[Start Recorded information]

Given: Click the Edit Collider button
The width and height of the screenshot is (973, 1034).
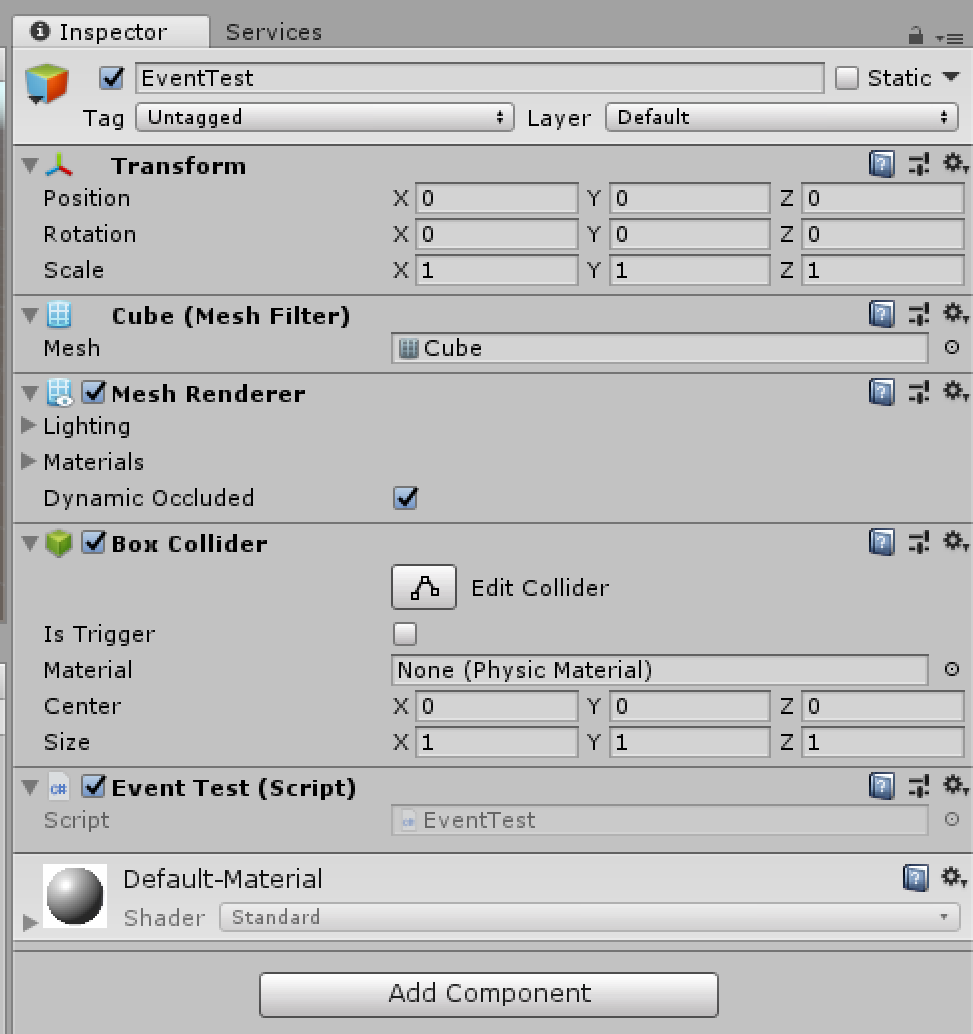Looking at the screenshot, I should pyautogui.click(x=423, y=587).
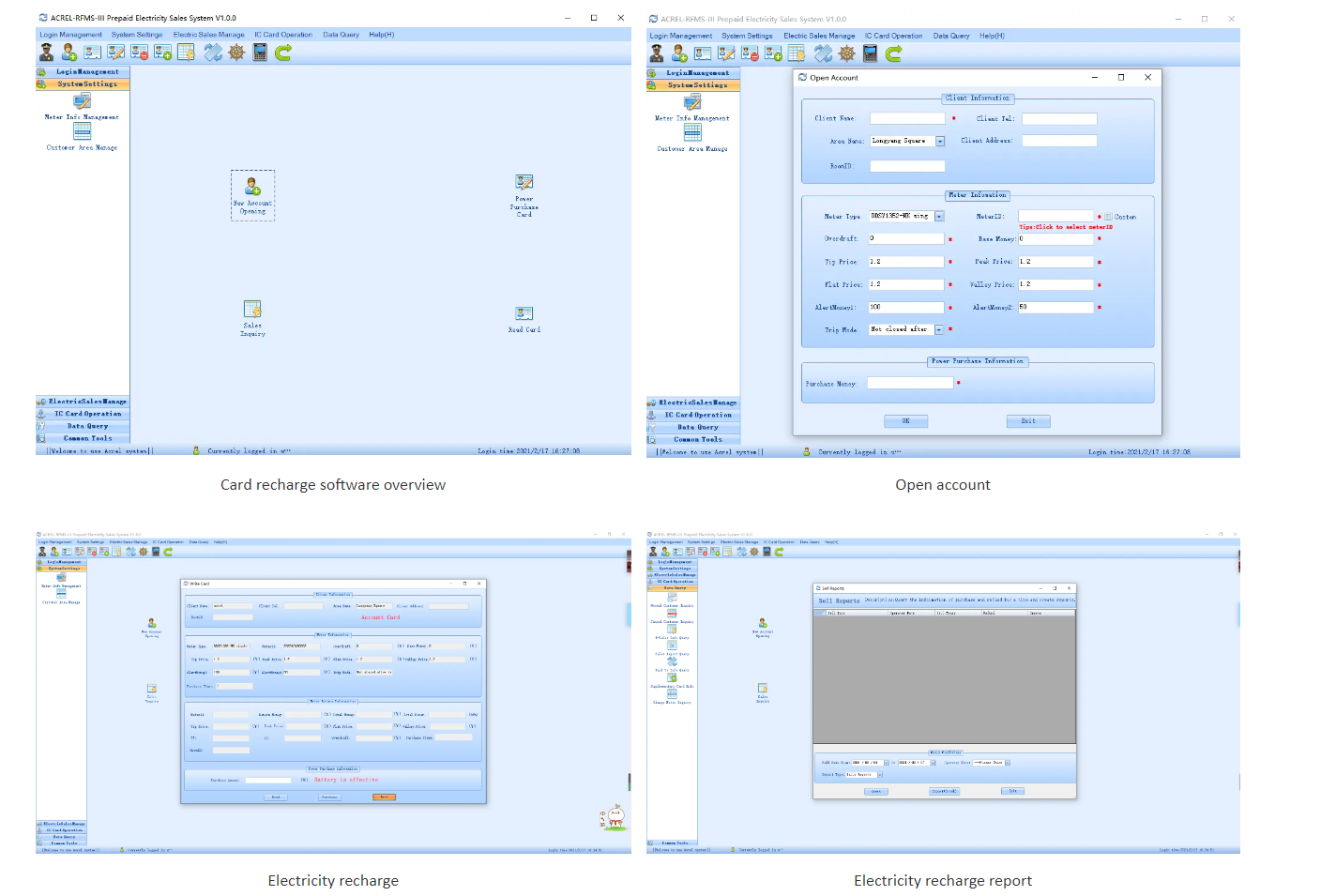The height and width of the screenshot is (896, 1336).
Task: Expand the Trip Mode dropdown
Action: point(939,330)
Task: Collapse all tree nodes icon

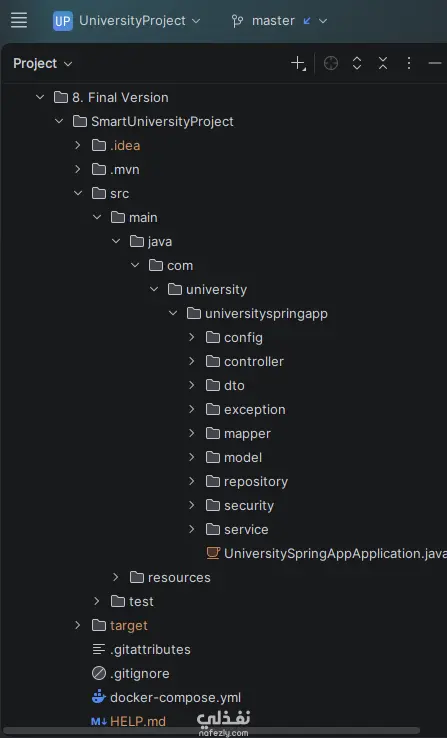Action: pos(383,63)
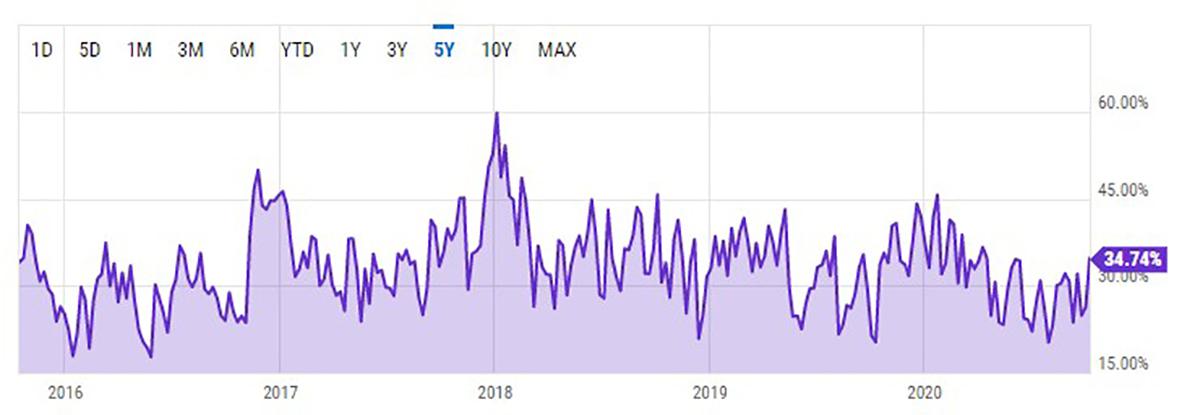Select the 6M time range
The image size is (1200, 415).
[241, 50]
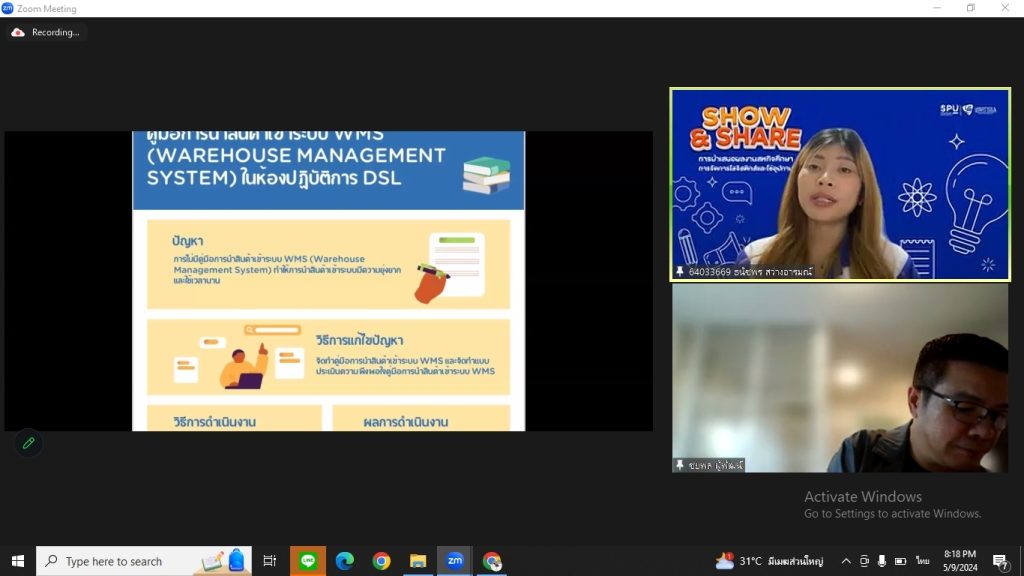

[End Recorded information]

## Job:
Rewrite each line of the listing above as an item in a numbered list, skipping any blank lines and leaving out the pictures.

## Completed task:
1. Given: Click the Edit Collider button
2. The width and height of the screenshot is (973, 1034).
3. Looking at the screenshot, I should pyautogui.click(x=423, y=587).
4. The height and width of the screenshot is (896, 1336).
5. Task: Expand the Trip Mode dropdown
6. Action: point(939,330)
7. Task: Collapse all tree nodes icon
8. Action: pos(383,63)
9. Select the 6M time range
10. The image size is (1200, 415).
11. [241, 50]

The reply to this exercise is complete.